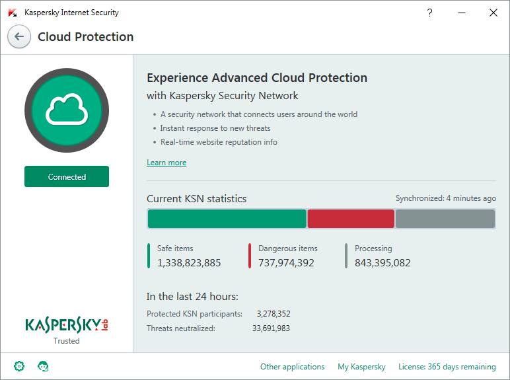
Task: Open support via the headset face icon
Action: coord(44,366)
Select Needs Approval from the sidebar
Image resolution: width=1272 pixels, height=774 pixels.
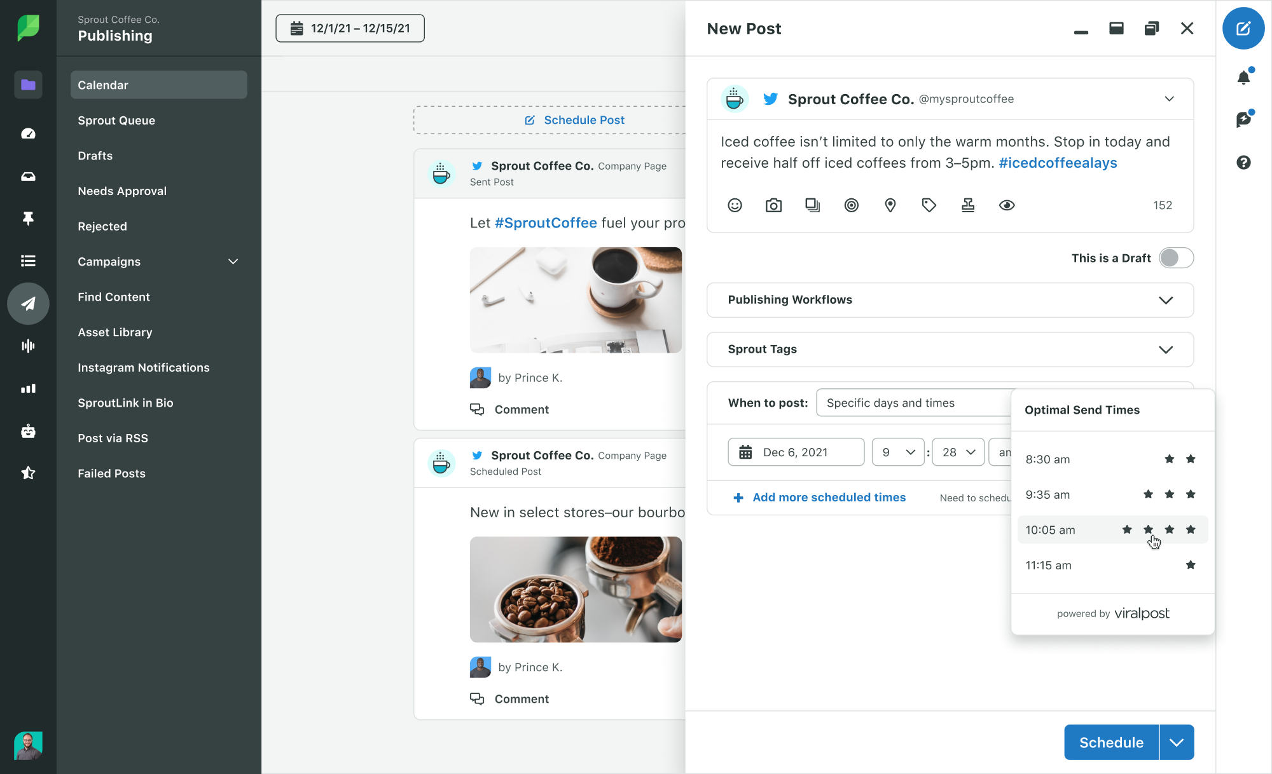pos(121,191)
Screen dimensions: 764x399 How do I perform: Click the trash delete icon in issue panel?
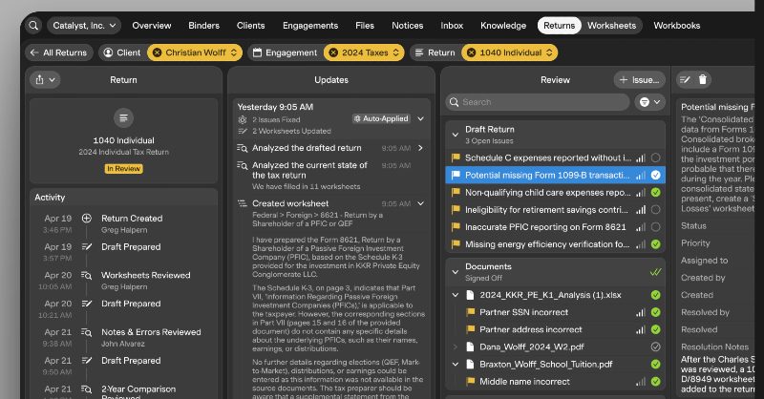pos(703,80)
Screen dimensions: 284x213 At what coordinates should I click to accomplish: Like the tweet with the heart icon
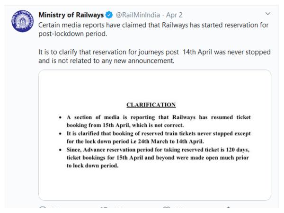pyautogui.click(x=167, y=209)
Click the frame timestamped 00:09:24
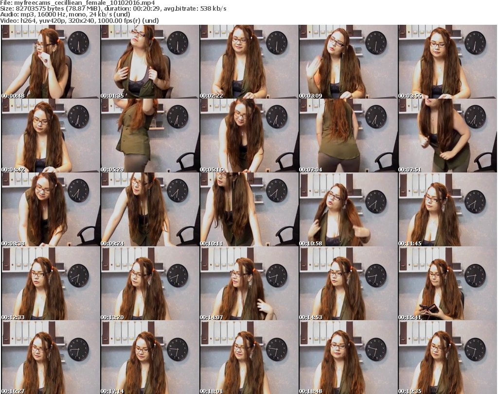 pos(150,209)
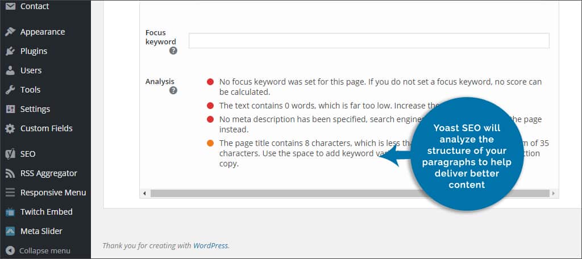Click the Plugins plug icon
582x259 pixels.
(x=10, y=51)
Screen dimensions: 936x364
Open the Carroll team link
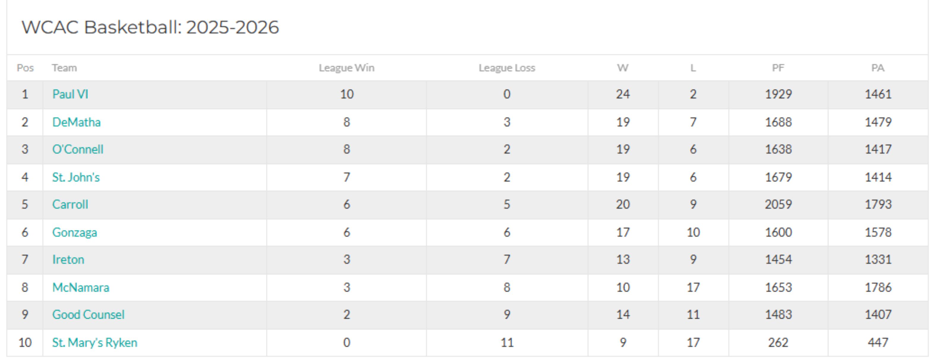(70, 204)
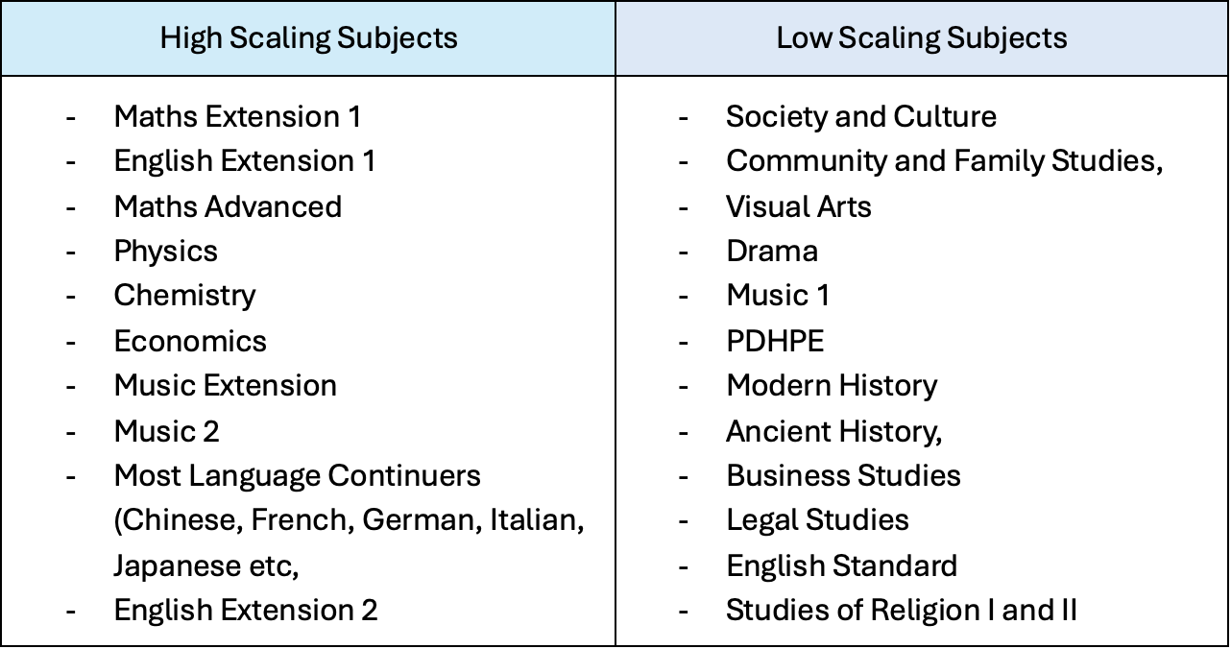
Task: Click the Economics entry
Action: 190,341
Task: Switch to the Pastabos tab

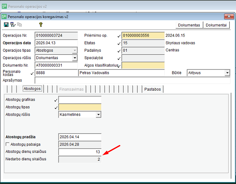Action: pyautogui.click(x=153, y=89)
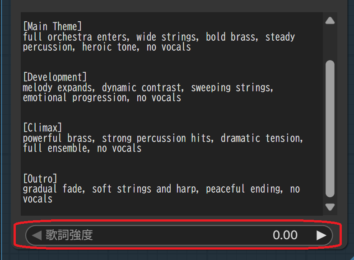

= WHAT YOU WILL DO =
Take the lines from the one containing "Screen dimensions: 936x364" through the last line of the listing and repeat them exactly. Omit the pictures.

= ANSWER TO THE EXERCISE =
Screen dimensions: 936x364
Open the Carroll team link
(70, 204)
Task: Click the Economics entry
Action: 190,341
Task: Switch to the Pastabos tab

Action: pyautogui.click(x=153, y=89)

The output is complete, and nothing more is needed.